Work to complete ::
[1] In the FiftyOne notebook, what is the maximum number of samples set for loading the dataset?
[2] Write what comes next in the FiftyOne notebook, starting after its last line.

— begin Document —

FiftyOne is an open-source tool for building high-quality datasets and computer vision models

Sources:

https://docs.voxel51.com/integrations/coco.html

https://colab.research.google.com/github/voxel51/fiftyone/blob/v0.23.5/docs/source/tutorials/detectron2.ipynb#scrollTo=FsePPpwZSmqt

In [None]:
!pip install fiftyone # install FiftyOne app

In [2]:
import fiftyone as fo
import fiftyone.zoo as foz

Migrating database to v0.23.5


INFO:fiftyone.migrations.runner:Migrating database to v0.23.5


In [12]:
# load dataset

# classes of interest
classes = ["bottle", "wine glass", "cup", "fork", "knife", "spoon", "bowl"]

dataset = foz.load_zoo_dataset(
    "coco-2017",  # Dataset name or identifier
    split="train",  # Specifies the dataset split to load (train, val, test).
    classes=classes,  # List of classes to include in the dataset
    label_types=["detections"],  # Types of labels to include (e.g., segmentation labels)... by default only detections are loaded
    max_samples=500,  # Maximum number of samples to load.
    shuffle=True,  # Whether to shuffle the dataset before loading.
    seed=42,  # Seed for shuffling the dataset.
)

— end Document —
— begin Stored records —

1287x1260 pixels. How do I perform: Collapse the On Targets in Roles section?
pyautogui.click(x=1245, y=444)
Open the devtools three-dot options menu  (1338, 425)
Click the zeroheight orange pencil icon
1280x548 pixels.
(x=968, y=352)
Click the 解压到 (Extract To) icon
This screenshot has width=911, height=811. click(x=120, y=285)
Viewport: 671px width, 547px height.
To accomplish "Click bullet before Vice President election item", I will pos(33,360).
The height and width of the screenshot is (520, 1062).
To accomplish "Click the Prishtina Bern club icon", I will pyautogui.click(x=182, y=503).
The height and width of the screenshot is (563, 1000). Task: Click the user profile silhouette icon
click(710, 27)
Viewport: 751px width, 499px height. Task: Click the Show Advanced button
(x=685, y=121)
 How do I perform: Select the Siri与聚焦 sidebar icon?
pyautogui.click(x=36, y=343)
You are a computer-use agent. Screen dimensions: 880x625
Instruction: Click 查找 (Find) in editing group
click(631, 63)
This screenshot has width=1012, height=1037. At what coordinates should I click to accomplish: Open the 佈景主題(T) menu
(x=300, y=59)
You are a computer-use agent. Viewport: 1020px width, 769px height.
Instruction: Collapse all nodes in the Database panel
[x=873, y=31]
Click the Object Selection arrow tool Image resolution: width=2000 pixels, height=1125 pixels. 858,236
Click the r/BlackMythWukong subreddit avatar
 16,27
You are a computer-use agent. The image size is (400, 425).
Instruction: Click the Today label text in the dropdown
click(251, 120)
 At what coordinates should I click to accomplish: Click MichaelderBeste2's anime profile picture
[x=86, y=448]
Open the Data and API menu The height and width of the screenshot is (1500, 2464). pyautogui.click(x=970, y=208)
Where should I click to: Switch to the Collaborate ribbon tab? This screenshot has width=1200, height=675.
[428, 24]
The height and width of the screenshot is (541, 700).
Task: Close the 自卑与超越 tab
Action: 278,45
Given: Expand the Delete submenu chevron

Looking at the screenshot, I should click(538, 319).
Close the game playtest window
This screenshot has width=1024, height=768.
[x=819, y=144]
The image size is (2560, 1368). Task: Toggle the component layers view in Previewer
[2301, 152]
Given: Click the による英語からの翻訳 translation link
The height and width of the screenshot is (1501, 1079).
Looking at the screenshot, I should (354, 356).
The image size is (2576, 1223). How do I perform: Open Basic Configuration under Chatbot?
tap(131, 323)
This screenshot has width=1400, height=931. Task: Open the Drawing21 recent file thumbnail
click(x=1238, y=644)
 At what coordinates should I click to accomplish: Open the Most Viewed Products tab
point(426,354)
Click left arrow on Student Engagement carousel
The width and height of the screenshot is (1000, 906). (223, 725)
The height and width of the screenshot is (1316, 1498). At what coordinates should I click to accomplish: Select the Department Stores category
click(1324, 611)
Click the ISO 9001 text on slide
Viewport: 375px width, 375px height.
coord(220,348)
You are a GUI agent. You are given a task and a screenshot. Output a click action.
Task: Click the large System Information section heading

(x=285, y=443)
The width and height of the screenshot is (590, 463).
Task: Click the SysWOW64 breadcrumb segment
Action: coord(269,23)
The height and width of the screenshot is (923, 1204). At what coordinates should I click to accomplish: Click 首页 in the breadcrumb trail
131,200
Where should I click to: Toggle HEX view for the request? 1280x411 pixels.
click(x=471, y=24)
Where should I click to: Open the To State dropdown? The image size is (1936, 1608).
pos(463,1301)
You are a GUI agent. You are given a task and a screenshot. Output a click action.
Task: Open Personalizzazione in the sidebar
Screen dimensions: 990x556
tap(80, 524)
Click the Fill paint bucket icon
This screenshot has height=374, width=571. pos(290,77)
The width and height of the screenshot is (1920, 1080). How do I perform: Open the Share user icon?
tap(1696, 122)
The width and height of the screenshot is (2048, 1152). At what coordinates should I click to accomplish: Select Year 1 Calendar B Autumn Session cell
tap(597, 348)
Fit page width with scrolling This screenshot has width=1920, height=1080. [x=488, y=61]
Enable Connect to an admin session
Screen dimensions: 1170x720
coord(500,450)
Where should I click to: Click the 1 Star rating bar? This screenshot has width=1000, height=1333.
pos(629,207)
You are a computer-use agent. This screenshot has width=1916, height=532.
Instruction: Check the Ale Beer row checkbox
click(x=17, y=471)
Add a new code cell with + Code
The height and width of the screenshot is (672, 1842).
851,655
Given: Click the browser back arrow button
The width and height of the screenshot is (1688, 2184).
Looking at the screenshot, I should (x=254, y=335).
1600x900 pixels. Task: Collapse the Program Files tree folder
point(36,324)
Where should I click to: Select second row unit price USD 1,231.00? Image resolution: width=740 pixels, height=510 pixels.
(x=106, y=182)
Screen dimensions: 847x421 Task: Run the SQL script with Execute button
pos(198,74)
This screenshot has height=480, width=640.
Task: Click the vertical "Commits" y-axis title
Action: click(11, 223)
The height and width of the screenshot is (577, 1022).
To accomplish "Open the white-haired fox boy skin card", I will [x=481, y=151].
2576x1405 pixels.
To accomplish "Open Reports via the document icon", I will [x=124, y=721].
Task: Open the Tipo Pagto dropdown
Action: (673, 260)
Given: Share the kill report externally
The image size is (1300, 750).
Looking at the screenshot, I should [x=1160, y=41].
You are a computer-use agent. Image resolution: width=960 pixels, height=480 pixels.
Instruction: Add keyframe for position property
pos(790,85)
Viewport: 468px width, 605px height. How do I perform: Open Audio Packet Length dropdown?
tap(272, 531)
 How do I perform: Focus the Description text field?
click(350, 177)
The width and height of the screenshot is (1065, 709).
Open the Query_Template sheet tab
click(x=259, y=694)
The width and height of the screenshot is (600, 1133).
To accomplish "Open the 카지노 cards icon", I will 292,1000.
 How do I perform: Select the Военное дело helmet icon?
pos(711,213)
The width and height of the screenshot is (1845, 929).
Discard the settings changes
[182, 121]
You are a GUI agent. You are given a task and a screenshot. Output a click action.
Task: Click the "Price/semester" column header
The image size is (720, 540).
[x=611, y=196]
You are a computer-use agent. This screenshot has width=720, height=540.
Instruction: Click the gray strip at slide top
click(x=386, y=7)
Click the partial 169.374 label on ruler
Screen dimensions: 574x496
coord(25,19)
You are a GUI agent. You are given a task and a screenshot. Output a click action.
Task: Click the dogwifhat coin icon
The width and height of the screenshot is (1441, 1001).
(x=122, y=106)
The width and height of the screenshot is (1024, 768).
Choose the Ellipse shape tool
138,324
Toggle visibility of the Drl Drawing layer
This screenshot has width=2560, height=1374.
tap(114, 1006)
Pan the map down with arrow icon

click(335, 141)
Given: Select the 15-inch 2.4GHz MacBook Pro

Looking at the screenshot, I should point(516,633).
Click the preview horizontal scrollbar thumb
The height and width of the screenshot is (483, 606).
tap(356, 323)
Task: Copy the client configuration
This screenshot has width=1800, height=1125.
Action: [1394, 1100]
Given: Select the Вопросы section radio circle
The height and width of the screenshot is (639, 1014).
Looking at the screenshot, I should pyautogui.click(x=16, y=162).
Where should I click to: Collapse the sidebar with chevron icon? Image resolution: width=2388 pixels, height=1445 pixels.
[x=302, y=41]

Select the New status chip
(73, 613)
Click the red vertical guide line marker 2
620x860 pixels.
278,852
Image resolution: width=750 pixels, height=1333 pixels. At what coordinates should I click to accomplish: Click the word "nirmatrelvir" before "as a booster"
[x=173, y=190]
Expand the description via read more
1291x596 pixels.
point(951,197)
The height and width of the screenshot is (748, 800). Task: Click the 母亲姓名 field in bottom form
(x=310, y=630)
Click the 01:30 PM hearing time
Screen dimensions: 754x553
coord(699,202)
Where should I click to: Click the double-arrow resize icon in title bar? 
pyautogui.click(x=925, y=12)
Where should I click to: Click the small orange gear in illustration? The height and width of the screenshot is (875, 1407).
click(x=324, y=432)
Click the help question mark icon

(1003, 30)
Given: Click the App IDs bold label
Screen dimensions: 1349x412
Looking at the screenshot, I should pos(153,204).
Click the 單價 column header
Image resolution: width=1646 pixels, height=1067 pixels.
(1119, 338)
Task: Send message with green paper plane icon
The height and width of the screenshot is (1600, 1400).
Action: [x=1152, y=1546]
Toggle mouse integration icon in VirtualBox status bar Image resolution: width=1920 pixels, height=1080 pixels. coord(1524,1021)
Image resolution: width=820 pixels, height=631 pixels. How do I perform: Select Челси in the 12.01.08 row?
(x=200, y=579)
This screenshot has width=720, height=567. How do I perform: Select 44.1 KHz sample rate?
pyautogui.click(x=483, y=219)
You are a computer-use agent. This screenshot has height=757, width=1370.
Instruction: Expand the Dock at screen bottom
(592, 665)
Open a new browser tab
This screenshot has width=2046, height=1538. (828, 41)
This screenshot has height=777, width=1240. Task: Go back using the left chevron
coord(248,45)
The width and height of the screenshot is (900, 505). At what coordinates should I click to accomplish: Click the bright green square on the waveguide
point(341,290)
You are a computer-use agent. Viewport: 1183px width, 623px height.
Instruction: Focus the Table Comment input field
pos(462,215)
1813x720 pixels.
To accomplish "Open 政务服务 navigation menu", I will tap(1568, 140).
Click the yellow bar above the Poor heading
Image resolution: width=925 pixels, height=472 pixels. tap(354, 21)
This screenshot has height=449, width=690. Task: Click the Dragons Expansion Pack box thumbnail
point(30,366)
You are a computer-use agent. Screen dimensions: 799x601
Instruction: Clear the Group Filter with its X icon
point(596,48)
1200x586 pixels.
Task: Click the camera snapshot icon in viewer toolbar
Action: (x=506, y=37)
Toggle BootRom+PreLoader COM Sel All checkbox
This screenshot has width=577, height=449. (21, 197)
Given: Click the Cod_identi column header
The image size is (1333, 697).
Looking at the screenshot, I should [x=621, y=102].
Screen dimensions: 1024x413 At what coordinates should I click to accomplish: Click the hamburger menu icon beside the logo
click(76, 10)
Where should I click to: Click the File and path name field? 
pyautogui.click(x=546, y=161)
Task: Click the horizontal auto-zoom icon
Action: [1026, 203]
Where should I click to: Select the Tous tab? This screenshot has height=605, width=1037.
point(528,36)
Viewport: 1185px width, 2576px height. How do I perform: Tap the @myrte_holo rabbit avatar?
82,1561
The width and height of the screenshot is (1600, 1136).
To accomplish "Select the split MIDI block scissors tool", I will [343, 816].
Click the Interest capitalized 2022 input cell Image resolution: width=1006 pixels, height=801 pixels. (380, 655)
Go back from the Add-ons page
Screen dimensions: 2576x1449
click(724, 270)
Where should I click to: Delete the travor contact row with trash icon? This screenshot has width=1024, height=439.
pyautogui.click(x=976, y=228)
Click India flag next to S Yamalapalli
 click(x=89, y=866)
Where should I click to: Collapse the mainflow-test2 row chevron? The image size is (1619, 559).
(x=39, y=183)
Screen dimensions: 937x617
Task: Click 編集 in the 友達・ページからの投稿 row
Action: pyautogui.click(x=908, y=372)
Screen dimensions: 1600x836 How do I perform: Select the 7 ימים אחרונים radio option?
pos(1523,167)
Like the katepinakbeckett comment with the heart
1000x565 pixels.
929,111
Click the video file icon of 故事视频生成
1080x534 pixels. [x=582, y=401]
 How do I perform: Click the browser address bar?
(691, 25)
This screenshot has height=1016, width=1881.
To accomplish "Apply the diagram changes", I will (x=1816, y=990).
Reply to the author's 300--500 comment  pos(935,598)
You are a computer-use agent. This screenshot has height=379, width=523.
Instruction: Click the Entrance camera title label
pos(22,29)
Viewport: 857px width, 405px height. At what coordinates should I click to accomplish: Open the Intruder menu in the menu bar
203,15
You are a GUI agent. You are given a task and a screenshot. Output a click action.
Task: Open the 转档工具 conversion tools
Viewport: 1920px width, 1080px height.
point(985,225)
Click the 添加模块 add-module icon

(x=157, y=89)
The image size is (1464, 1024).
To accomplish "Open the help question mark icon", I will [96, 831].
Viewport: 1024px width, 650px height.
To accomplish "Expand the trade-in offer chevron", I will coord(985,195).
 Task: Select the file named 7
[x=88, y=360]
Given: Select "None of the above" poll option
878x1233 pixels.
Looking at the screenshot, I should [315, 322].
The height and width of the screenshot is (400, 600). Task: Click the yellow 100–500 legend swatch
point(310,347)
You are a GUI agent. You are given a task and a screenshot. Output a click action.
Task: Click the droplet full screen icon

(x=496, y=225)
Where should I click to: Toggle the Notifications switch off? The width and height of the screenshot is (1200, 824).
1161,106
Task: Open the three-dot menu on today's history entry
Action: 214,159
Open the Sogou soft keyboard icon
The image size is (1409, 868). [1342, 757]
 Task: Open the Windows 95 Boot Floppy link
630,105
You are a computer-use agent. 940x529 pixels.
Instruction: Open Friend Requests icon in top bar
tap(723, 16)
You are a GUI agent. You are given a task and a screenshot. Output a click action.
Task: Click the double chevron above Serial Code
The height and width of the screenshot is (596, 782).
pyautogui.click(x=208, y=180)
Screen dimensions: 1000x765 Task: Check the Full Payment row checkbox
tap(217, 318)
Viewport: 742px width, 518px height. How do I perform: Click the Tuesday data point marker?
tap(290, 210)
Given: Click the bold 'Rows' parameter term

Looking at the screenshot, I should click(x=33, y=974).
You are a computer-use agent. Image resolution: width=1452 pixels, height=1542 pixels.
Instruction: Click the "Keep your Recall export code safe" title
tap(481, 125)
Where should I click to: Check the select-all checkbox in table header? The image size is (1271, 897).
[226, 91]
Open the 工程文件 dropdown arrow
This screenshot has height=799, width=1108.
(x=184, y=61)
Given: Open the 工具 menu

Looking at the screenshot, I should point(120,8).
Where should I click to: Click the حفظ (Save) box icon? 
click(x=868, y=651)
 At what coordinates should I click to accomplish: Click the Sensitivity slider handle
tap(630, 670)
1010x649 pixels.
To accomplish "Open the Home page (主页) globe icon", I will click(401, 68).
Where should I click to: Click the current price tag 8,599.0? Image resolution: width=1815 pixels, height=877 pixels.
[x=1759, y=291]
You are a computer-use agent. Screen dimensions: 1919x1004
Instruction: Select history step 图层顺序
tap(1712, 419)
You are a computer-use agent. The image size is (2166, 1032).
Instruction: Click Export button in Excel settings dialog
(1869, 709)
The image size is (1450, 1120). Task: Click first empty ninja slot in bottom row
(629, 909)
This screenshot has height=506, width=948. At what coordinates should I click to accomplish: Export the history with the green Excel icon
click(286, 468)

— end Stored records —

Expected results ::
[1] 500

[2]
Downloading split 'train' to '/root/fiftyone/coco-2017/train' if necessary


INFO:fiftyone.zoo.datasets:Downloading split 'train' to '/root/fiftyone/coco-2017/train' if necessary


Found annotations at '/root/fiftyone/coco-2017/raw/instances_train2017.json'


INFO:fiftyone.utils.coco:Found annotations at '/root/fiftyone/coco-2017/raw/instances_train2017.json'


Sufficient images already downloaded


INFO:fiftyone.utils.coco:Sufficient images already downloaded


Existing download of split 'train' is sufficient


INFO:fiftyone.zoo.datasets:Existing download of split 'train' is sufficient


Loading existing dataset 'coco-2017-train-500'. To reload from disk, either delete the existing dataset or provide a custom `dataset_name` to use


INFO:fiftyone.zoo.datasets:Loading existing dataset 'coco-2017-train-500'. To reload from disk, either delete the existing dataset or provide a custom `dataset_name` to use


In [13]:
print(dataset)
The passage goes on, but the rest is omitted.